-- Begin Passage provided --

Even after the election, abolitionist slogans and imagery were used to celebrate the winning candidates. Following the final poll which saw Wilberforce and Milton elected, both candidates issued medals to commemorate their victories. Wilberforce’s pewter medal is edged with oak leaves and acorns, symbols of strength and wisdom, and emblazoned with the motto ‘Africa Rejoice!!’ The medal celebrates Wilberforce’s past accomplishments, including the abolition of the trade in enslaved peoples, flatteringly linking it to the independence of Yorkshire’s population.
For decades after the abolition of the slave trade, the campaign for the abolition of slavery itself continued. Even some candidates with familial connections to plantations in the West Indies campaigned for abolition. Edward Protheroe Jr came from a family of West Indian traders. To gain the support of Bristol’s Whigs during Bristol’s 1830 election, however, he declared that he supported the abolition of slavery, a position which ‘lost the support of many friends’ who called him a hypocrite. Protheroe well understood the popularity of the West India Planters’ interest in Bristol, but was optimistic: ‘the struggle will be considered as a trial of strength between the West India interest and the abolitionists … Already I am threatened not only with the united wealth and forces of the former in Bristol, but with the active co-operation in their behalf of the same interest in London’. He positioned himself carefully as a friend of liberty, folding abolition of slavery into larger, more domestic discourses about freedom and his feeling for ordinary people. Upon his entry into Bristol, he let it be known that he did not want his supporters to pull his carriage through the city streets, saying, ‘that the man who came to advocate the emancipation of the negro could never allow white men, and especially his friends and fellow-citizens, to be yoked, in order to perform that labour which alone belonged to beasts’. Placards filled Bristol’s streets and concerned campaigners took to the newspapers. One ‘Brother Freeman’ wrote, ‘vote for Protheroe and you promote your own freedom as well as that of the poor negro’. Supporters of his opponent, James Evan Baillie, dubbed Protheroe ‘Negro Ned’, playing up the fear that the abolition of the trade in enslaved peoples would trigger the ‘loss of our colonies and consequently all that part of our transatlantic trade’. Ultimately, Protheroe’s campaign in Bristol was unsuccessful, with the return of Richard Hart Davis and Baillie, the latter of whom was supported by the local West India Planters’ interest.

-- End Passage provided --
-- Begin Record extracts --

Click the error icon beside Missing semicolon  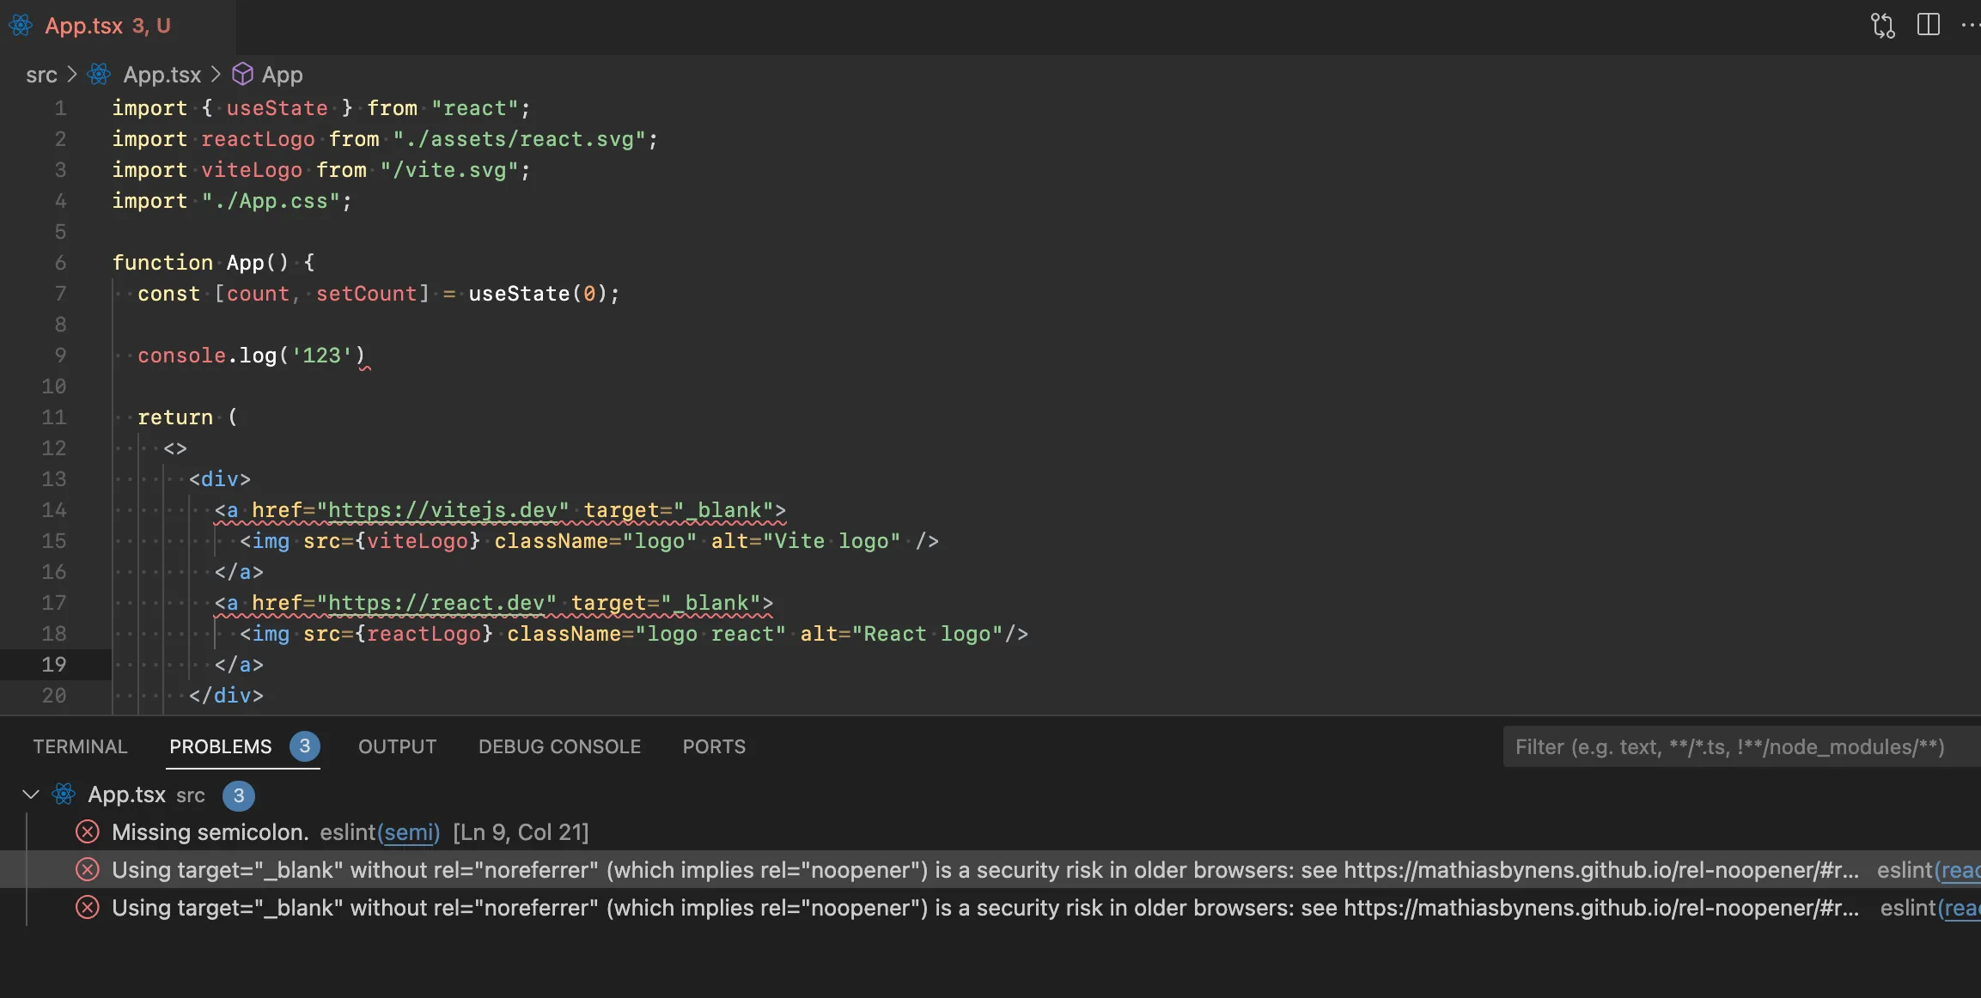pos(88,832)
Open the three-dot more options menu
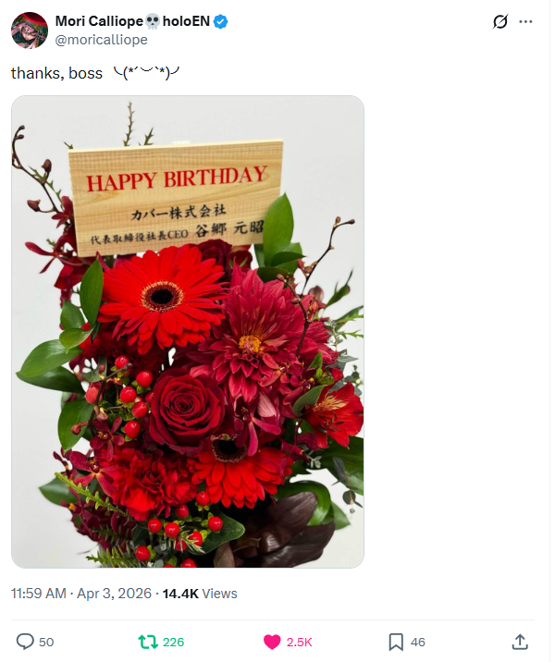This screenshot has height=662, width=555. [x=525, y=21]
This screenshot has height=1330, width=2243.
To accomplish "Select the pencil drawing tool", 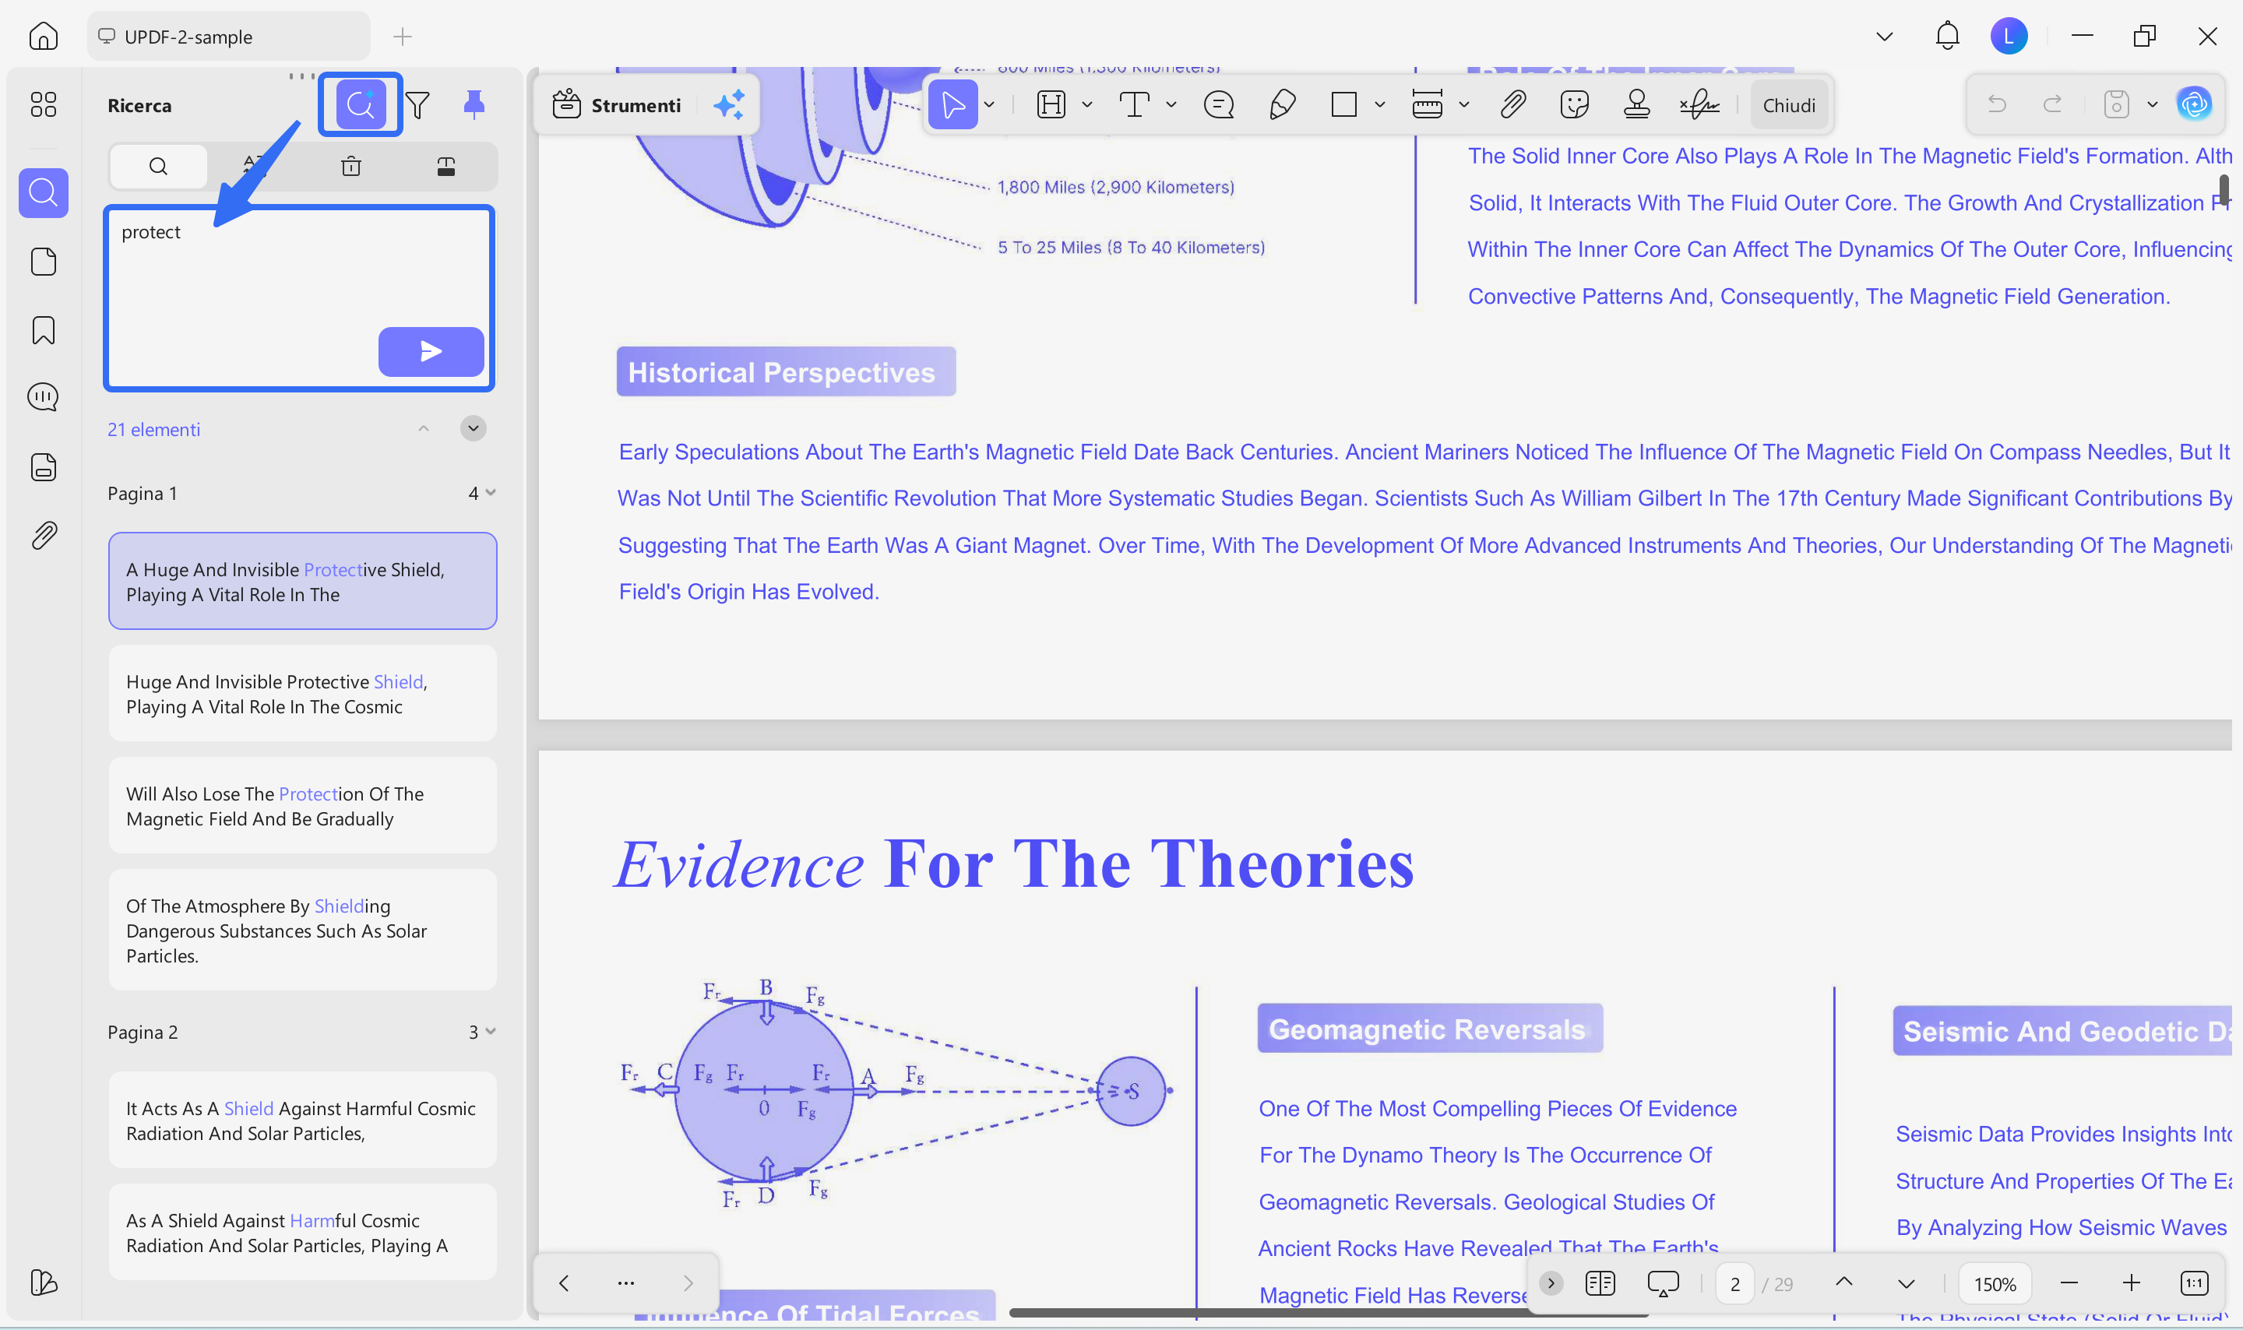I will [1281, 105].
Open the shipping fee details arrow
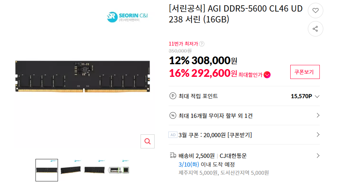337x187 pixels. [318, 156]
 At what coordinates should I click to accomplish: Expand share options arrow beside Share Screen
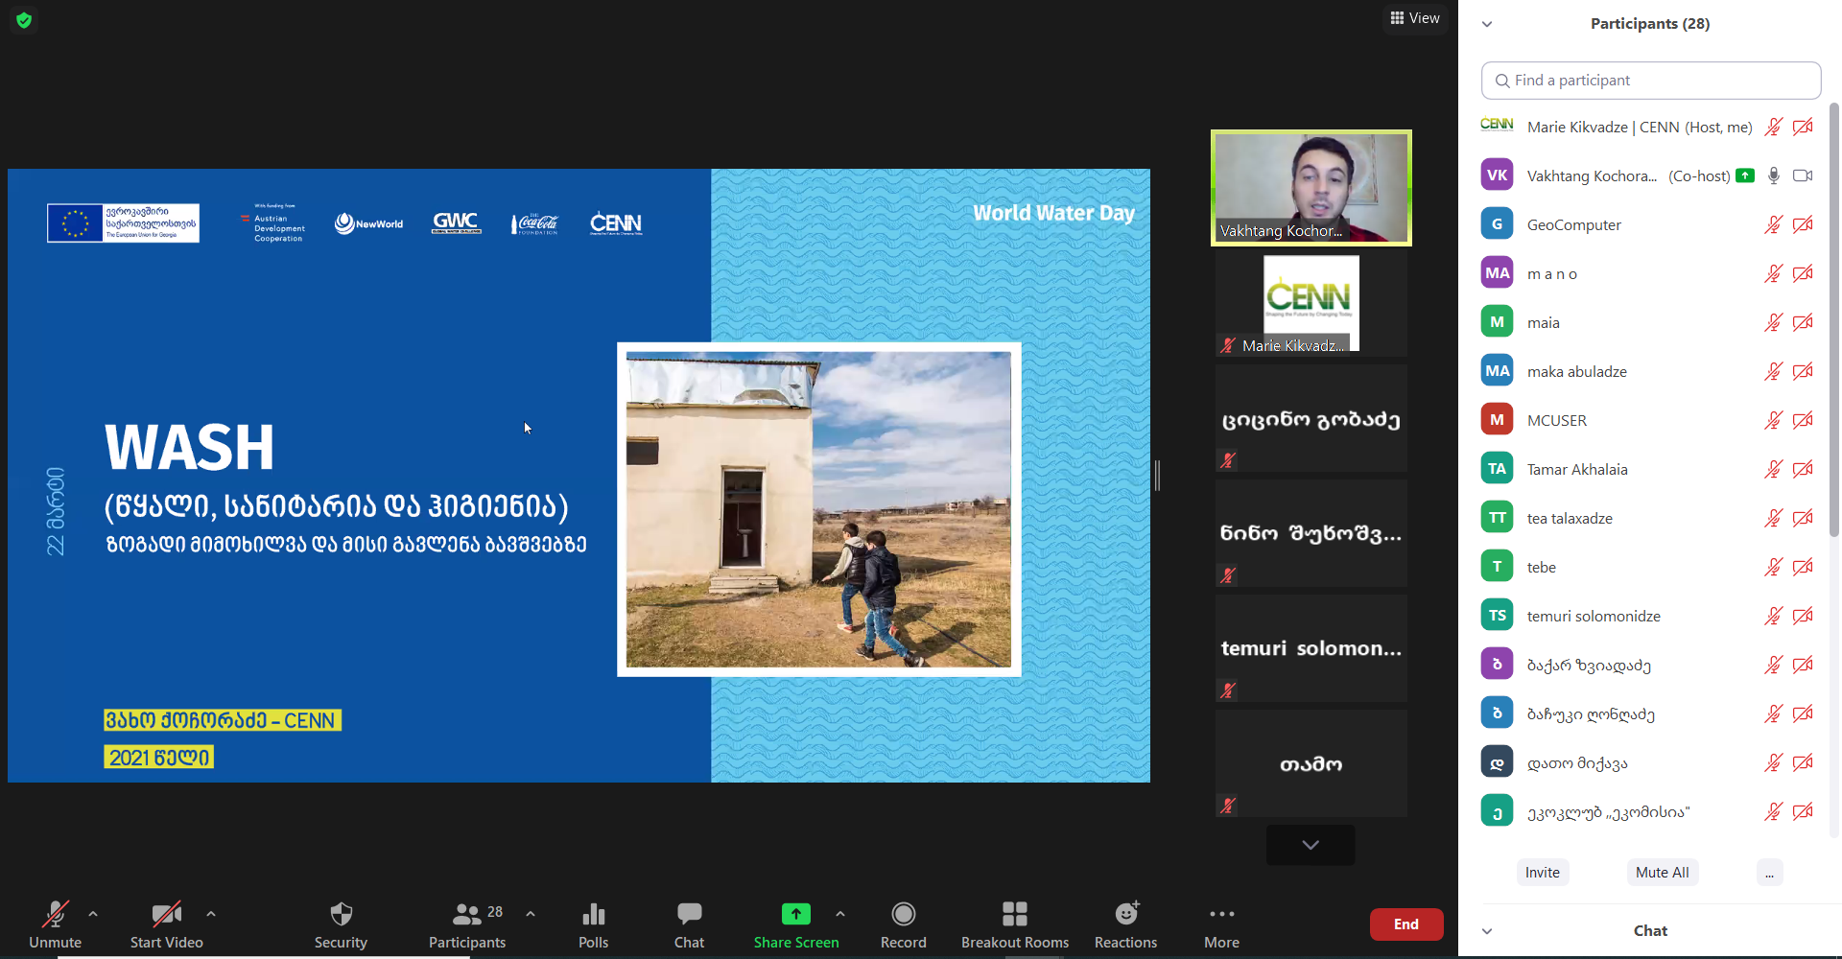840,914
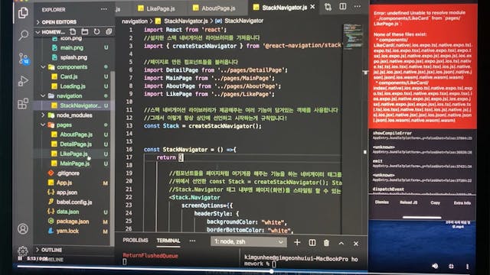
Task: Tap Reload JS on the error screen
Action: [408, 202]
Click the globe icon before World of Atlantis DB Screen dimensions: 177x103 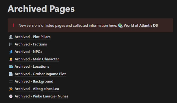point(120,25)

-- End Record extracts --

Things to do:
1. In the passage on abolition and elections, what motto is on Wilberforce's pewter medal?
2. Render this sentence from the passage on abolition and elections in Spanish: "Edward Protheroe Jr came from a family of West Indian traders."
3. Carry on the passage on abolition and elections from its final sentence.
The data above come from a separate source.

Task-by-task results:
1. ‘Africa Rejoice!!’

2. Edward Protheroe Jr procedía de una familia de comerciantes de las Indias Occidentales.

3.
In the eighteenth-century, there was no legislation blocking black men from casting their votes, provided that they met the other voting qualifications. For example, Ignatius Sancho was a tea dealer and grocer living in Charles Street in the parish of St Margaret and St John Westminster. Sancho was not only the first person of African descent to vote in Britain, but also an abolitionist and composer of country dances and minuets. His voting records can be found in the ECPPEC Data Explorer and in the transcribed poll books from 1774 and 1780. In 1774, Ignatius Sancho voted for Hugh Percy and Thomas Pelham Clinton, two Government candidates and sons of significant Westminster landowners, the duke of Northumberland and duke of Newcastle respectively. In 1780, Sancho split his vote between Government and Opposition candidates, voting for Sir George Brydges Rodney and Charles James Fox. In the early nineteenth century, George John Scipio Africanus, owner of an employment agency for fellow local black Britons, waiter, and labourer, was also found to have voted in Nottingham in 1818, 1820, and 1826, voting for the largely unsuccessful Tory candidates. While these men provide only two examples, there are likely to be other examples of black voters to be discovered, adding greater nuance to the diverse political participation and electoral engagement of the long eighteenth century.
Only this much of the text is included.